_Material for this exercise_.
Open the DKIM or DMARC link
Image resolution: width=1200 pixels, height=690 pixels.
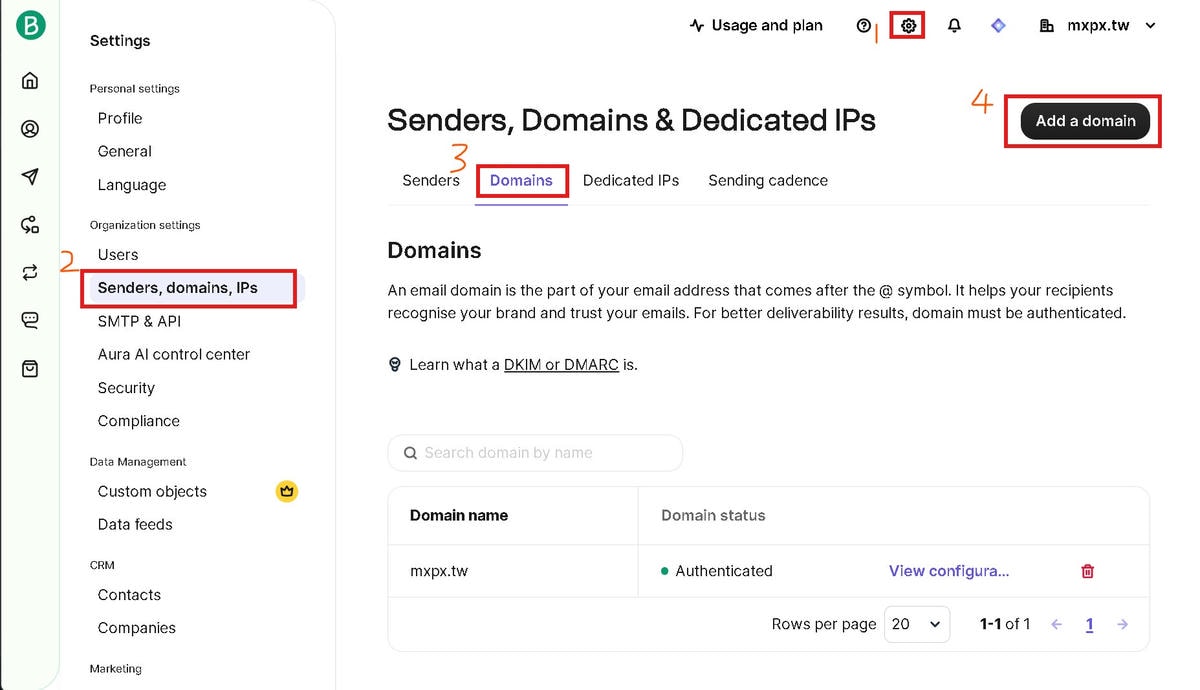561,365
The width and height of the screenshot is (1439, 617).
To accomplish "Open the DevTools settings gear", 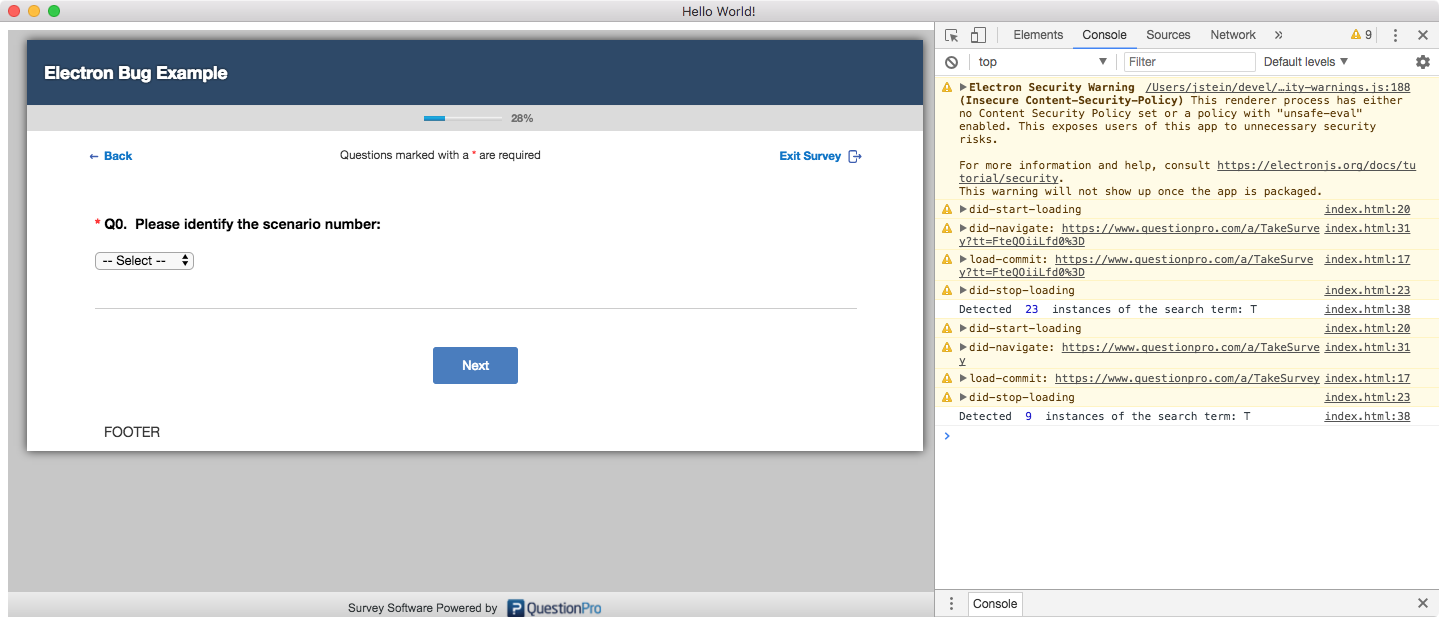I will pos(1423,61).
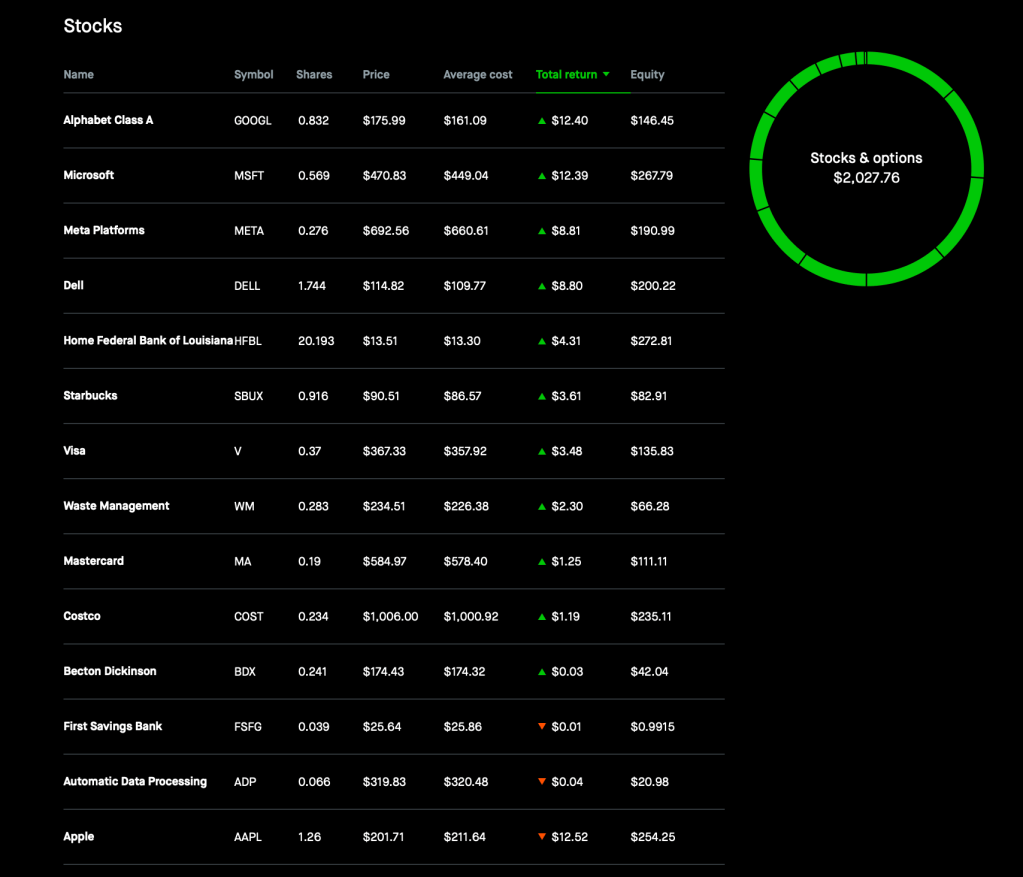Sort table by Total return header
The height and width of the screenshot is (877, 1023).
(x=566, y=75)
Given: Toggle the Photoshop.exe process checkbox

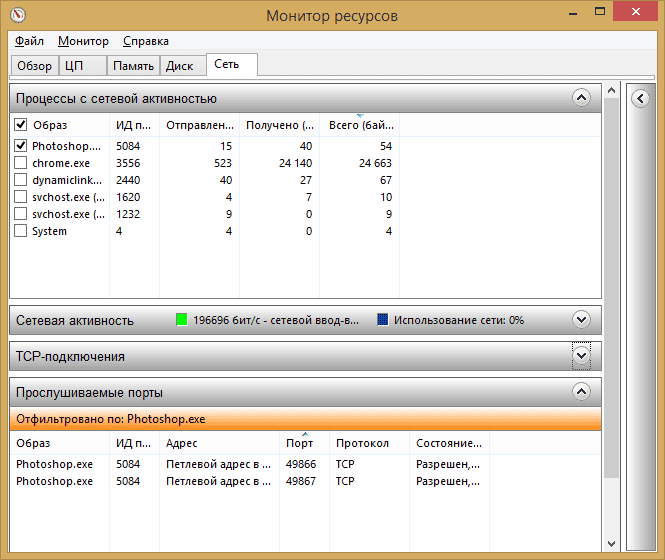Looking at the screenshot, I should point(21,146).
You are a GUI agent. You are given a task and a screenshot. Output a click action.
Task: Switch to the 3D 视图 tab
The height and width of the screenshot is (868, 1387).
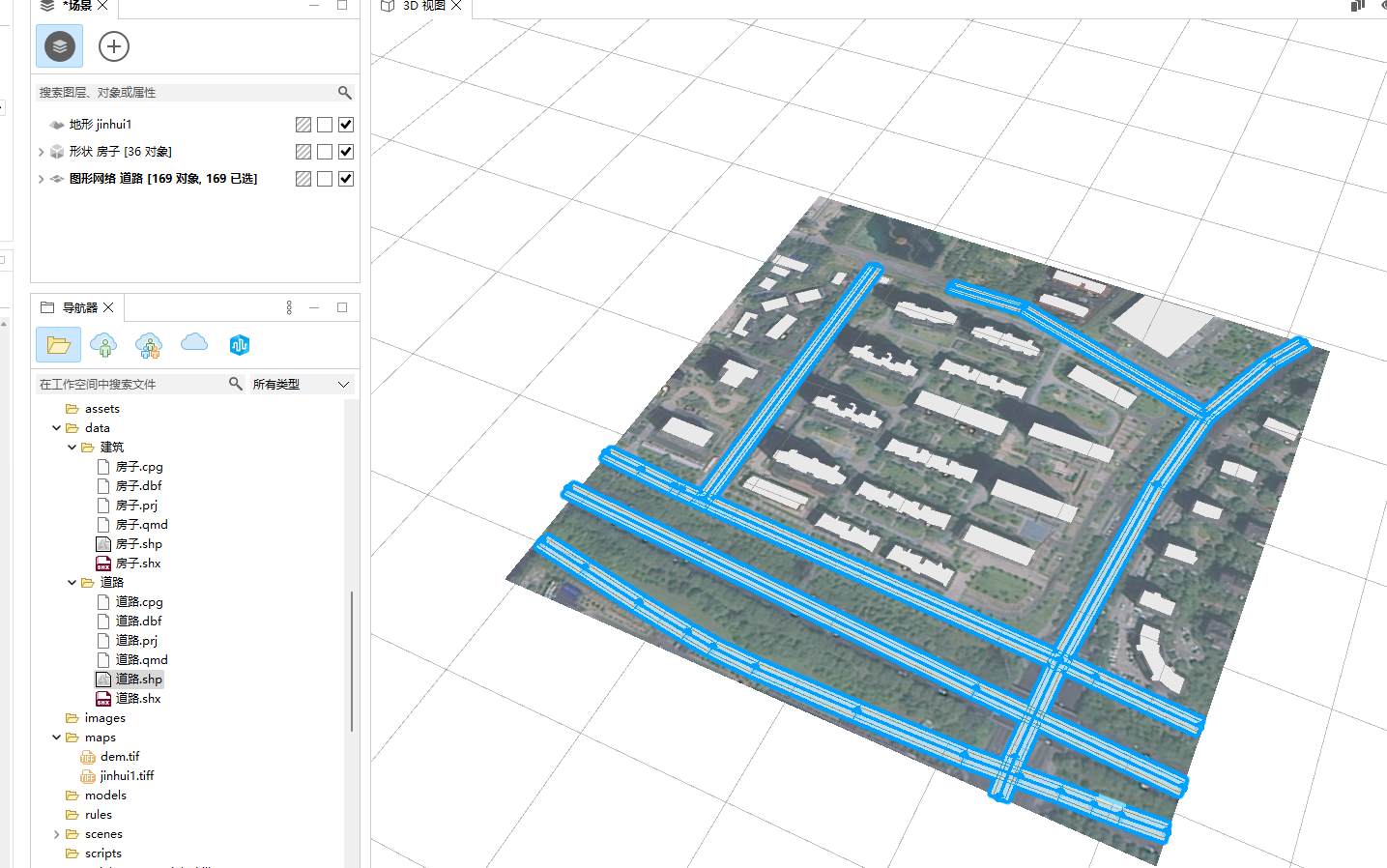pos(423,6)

_Your instructions_.
The expected output is an exact copy of the lines from the one with "Given: Toggle the" to the final line of the entries above, pictures excepted; please include both ends.

_Task response_.
Given: Toggle the Photoshop.exe process checkbox

Looking at the screenshot, I should point(21,146).
You are a GUI agent. You are given a task and a screenshot. Output a click action.
Task: Switch to the 3D 视图 tab
The height and width of the screenshot is (868, 1387).
pos(423,6)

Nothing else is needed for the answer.